Tokyo: A Japanese freelance journalist released at the weekend after five months` captivity in Afghanistan said in an online posting on Monday that his kidnappers were not Taliban but corrupt Afghan soldiers.
Kosuke Tsuneoka, 41, who had been missing in northern Afghanistan since April, has been under the protection of the Japanese embassy since Saturday, and was today travelling back to Japan via Dubai.
Tsuneoka, who has covered conflicts in Iraq, Georgia, Chechnya, Ethiopia and other hotspots, said in a Twitter message that "the culprits are not Taliban. They were a corrupt military faction."
"They blackmailed the Japanese government, pretending they were Taliban," he said in a post on micro-blogging site Twitter.
He said he feared he would be killed to ensure his silence.
Earlier reports said Tsuneoka`s kidnappers had demanded the release of imprisoned comrades, and that Taliban militants had also claimed responsibility and demanded the Afghan government pay a ransom for the journalist.

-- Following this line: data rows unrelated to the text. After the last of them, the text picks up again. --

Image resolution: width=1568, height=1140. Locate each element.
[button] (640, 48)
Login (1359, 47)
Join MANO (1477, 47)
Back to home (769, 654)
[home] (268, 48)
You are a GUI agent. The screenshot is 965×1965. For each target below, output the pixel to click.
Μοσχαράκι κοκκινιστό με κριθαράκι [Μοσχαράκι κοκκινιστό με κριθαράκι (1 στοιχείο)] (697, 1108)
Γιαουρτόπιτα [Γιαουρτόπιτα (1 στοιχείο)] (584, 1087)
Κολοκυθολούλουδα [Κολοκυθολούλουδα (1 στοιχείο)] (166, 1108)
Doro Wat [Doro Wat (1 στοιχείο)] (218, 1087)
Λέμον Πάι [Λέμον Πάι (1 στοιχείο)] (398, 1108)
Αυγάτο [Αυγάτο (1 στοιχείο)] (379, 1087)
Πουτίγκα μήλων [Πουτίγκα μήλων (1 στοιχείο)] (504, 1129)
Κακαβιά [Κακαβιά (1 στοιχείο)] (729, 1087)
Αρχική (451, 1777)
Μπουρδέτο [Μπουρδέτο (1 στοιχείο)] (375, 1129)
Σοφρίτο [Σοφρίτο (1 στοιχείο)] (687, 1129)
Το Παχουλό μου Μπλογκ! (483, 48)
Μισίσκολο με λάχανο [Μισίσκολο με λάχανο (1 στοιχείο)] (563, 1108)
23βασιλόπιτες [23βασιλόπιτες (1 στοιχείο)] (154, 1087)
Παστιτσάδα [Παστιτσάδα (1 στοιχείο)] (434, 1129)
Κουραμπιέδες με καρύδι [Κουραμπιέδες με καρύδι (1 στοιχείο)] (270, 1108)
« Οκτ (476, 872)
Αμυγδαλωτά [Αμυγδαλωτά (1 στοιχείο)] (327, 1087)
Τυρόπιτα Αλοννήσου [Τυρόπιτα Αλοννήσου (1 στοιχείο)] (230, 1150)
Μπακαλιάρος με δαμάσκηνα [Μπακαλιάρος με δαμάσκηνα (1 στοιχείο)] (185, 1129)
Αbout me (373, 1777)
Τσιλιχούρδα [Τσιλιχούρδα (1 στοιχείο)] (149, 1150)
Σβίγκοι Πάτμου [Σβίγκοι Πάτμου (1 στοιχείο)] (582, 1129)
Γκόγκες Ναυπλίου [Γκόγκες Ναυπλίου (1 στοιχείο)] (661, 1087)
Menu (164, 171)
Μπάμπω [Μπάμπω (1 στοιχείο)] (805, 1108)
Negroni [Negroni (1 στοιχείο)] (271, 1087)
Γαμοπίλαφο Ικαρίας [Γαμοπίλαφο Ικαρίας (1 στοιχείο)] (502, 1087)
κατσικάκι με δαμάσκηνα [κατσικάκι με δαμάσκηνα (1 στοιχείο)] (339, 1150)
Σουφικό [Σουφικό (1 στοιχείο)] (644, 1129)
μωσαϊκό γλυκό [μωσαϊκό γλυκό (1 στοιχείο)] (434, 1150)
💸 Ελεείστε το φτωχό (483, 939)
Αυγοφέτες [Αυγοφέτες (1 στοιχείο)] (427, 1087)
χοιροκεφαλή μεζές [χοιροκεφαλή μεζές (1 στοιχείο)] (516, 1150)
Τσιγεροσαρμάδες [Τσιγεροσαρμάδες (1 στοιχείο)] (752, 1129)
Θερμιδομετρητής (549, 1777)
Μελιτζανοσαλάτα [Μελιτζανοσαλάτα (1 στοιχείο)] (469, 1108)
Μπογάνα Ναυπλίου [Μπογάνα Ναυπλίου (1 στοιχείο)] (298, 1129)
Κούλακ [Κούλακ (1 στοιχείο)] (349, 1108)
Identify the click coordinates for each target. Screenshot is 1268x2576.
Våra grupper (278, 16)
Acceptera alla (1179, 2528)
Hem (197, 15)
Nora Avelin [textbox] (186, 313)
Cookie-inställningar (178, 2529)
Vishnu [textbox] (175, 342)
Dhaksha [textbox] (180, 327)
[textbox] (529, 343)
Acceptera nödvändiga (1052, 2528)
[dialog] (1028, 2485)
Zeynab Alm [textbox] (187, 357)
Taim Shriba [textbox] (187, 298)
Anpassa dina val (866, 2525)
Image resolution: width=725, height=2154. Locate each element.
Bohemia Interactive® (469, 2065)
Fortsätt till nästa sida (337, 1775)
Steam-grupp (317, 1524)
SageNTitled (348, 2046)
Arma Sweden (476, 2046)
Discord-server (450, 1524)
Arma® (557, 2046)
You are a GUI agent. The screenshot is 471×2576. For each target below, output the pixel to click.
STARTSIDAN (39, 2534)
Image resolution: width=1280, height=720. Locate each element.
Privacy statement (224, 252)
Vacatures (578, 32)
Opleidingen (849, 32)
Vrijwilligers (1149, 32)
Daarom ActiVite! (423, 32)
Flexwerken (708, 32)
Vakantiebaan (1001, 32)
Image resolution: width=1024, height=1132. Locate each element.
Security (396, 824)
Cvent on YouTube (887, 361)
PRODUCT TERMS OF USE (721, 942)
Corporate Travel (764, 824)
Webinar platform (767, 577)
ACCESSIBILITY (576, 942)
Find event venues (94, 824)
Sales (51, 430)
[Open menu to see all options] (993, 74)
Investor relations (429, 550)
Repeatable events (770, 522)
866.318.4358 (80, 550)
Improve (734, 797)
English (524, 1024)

Japanese media had reported on ongoing negotiations over a payment of several hundred thousand dollars for Tsuneoka`s release.
However, Japan`s top government spokesman, Chief Cabinet Secretary Yoshito Sengoku, said today: "The Japanese government and the family of the kidnap victim did not pay a ransom to the culprits."
Criminal groups and Taliban insurgents have kidnapped several dozen foreigners, many of them journalists, since the 2001 US-led invasion that ousted the Taliban regime in Kabul and sparked the current insurgency.
This isn`t the first time Tsuneoka has been abducted. He went missing in Georgia in 2001 and was held for several months by unidentified individuals, according to the Committee to Protect Journalists. He was freed during a Georgian military operation.
Tsuneoka is the latest of more than half a dozen foreign journalists kidnapped in Afghanistan, including two French reporters who were seized last December in Kapisa province just outside Kabul.
On Sunday, the French government said it had received proof in the last 10 days that the France-3 television reporters, Stephane Taponier and Herve Ghesquiere, are alive and in good health. It said negotiations for their release were interrupted during the Islamic holy month of Ramadan, but were set to resume once it ends in a few days.
A New York Times reporter, David Rohde, escaped last year along with an Afghan colleague seven months after being kidnapped while interviewing insurgents in the eastern province of Logar. The pair, along with their Afghan driver, were held in numerous compounds in Afghanistan and Pakistan while their captors dithered over a ransom.
Shortly after Rohde`s escape, another New York Times reporter, Stephen Farrell, and his Afghan translator were kidnapped by Taliban insurgents in Kunduz. The British-Irish Farrell was rescued soon after in a raid by British commandos in which the translator and a British commando were killed.
In October, 2008, Canadian Broadcasting Corp reporter Mellissa Fung was seized at a refugee camp on the outskirts of Kabul. She was released four weeks later after being held in a pit, chained and blindfolded. Around that time, Dutch journalist Joanie de Rijke was held for a week after being seized in the Surobi area east of Kabul.